Новый владѣлецъ сдалъ свое «Грачиное Гнѣздо» на аренду за самую незначительную плату: все было въ такомъ страшномъ запустѣніи, что усадьба уже почти ничего не стоила и владѣлецъ, не зная, какъ прожить на эти деньги, снова уѣхалъ въ Парижъ и потонулъ тамъ въ волнахъ городской суеты, и съ тѣхъ поръ о немъ ужъ никто ничего не слыхалъ, кромѣ его арендаторовъ, съ которыхъ онъ аккуратно вытребовалъ арендную плату. Но почему-то арендаторы его смѣнялись очень часто, — никто изъ нихъ не возобновлялъ контракта, и въ народѣ стала ходить о «Грачиномъ Гнѣздѣ» недобрая слава. Стали поговаривать, что въ замкѣ нечисто, и что тѣнь стараго Ла-Круа не даетъ покоя обитателямъ замка. Разсказывали, что цѣлыми ночами разгуливаетъ она по саду, стучитъ палкою въ окна дома, а кипарисъ, начавшій какъ-то уже засыхать, до того скрипитъ, раскачиваясь даже безъ вѣтра, что въ домѣ никто ни на минуту не смыкаетъ глазъ до разсвѣта.

Вскорѣ не нашлось ужъ больше охотника арендовать замокъ, даже за самую ничтожную плату, и кое-какія поправки, сдѣланныя было арендаторами, опять развалились.

Такъ и остался стоять замокъ въ полномъ запустѣніи. Грачи попрежнему несмѣтными стаями носились надъ деревьями и крикомъ своимъ нарушали тишину заглохшаго сада, но кипарисъ замѣтно состарѣлся и засыхалъ.

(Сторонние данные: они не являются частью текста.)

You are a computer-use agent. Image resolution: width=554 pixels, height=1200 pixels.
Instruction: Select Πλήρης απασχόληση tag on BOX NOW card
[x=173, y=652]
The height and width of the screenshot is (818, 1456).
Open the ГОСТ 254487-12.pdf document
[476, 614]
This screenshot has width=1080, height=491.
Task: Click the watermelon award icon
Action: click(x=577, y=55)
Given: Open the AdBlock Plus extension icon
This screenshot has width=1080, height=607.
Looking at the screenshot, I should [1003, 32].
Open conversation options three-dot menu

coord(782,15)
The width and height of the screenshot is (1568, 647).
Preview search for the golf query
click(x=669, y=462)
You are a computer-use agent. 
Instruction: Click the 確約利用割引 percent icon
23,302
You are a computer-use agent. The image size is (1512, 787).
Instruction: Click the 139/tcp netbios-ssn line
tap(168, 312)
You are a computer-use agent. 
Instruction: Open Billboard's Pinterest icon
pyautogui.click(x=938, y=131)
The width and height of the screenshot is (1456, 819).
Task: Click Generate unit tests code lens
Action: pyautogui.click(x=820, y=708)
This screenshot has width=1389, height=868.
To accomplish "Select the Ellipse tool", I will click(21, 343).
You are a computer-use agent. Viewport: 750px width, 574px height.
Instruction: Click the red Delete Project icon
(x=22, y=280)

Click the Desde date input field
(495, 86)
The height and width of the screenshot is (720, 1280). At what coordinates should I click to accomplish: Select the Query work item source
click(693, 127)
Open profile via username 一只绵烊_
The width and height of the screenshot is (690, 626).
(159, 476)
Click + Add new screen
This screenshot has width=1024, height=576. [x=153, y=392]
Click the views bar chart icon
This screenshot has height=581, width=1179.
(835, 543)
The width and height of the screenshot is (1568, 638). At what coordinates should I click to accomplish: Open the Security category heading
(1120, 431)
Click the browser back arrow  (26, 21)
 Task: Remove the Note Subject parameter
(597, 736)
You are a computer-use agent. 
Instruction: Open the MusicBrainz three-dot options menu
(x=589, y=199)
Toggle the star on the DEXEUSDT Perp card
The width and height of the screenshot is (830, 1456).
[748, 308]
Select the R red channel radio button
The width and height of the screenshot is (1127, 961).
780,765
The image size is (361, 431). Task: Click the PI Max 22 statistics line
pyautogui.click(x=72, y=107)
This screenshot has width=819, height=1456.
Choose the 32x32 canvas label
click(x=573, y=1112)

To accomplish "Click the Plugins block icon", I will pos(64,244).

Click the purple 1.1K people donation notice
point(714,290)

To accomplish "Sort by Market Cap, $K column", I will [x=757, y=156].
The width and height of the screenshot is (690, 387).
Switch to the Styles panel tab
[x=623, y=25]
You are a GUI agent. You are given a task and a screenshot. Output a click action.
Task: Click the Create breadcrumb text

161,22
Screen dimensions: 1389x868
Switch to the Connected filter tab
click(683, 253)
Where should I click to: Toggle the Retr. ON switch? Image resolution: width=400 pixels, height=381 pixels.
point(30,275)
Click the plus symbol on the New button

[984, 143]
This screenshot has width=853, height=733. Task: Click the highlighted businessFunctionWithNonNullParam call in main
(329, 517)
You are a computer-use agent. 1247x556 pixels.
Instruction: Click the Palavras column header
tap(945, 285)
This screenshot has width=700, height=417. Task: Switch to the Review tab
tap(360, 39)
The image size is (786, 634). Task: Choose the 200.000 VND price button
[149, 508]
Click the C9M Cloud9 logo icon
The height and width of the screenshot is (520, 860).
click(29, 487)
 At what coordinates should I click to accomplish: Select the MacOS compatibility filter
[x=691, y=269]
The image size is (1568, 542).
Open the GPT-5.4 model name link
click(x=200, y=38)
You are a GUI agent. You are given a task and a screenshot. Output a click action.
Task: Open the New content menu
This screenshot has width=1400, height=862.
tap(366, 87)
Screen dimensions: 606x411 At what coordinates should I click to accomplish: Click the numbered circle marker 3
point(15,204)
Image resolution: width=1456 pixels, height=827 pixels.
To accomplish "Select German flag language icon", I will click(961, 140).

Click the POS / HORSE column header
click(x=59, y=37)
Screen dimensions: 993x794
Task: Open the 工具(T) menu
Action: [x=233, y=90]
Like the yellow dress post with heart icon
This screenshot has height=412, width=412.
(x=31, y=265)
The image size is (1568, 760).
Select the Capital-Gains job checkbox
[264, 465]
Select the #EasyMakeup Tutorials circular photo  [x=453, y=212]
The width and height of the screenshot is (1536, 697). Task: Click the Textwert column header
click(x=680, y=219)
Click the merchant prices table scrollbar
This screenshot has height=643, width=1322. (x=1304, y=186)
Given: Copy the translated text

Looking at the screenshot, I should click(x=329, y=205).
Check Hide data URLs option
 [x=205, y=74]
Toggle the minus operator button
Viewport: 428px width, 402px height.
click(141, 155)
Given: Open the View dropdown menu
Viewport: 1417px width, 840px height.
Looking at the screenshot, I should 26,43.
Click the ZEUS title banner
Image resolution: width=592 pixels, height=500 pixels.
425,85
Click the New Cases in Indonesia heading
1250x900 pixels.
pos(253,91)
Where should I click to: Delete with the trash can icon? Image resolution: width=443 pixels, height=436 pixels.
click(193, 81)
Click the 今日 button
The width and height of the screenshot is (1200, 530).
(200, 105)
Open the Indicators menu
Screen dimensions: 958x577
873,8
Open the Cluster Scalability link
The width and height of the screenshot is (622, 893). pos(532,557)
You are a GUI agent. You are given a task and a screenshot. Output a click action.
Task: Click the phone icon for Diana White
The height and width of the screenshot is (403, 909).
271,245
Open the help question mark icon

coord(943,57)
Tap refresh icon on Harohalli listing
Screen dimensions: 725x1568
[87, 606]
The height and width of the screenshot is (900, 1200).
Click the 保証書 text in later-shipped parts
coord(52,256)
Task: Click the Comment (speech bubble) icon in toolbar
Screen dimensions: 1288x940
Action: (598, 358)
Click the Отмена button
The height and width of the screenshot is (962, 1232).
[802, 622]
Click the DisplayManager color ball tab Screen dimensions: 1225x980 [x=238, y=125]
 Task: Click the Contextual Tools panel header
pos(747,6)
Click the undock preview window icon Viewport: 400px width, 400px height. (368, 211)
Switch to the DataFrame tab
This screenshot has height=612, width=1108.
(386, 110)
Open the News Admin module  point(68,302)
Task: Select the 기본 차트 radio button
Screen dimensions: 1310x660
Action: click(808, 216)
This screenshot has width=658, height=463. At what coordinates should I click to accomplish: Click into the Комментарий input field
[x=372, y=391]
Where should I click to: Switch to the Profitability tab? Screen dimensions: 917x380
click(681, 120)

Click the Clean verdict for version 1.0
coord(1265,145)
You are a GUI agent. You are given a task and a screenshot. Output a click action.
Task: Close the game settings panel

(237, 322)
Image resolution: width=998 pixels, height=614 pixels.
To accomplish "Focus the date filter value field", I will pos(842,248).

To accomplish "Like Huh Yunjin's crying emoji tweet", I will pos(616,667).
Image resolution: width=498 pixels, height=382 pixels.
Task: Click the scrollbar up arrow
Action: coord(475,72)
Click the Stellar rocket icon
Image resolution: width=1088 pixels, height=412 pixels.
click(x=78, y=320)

Прошло еще лѣтъ двадцать, и опять въ «Грачиное Гнѣздо» явился новый владѣлецъ, — сынъ учителя, молодой поэтъ Жозефъ Де-Ла-Круа. Это былъ юноша съ нѣжнымъ лицомъ и восторженнымъ взглядомъ голубыхъ глазъ. Одѣтъ онъ былъ очень странно: платье его напоминало тунику, на головѣ носилъ онъ бархатную шапочку съ золотыми цѣпочками, а голубой шарфъ, перекинутый черезъ плечо, поддерживалъ роту[1]. Поэтъ дни и ночи бродилъ по окрестностямъ и мелодичнымъ голосомъ пѣлъ свои импровизаціи. Но это не давало ему средствъ къ жизни, и пришлось бѣдному юношѣ снова вернуться въ Парижъ, въ свою мансарду, — къ холоду и голоду большого города, но зато и къ золотымъ надеждамъ и снамъ.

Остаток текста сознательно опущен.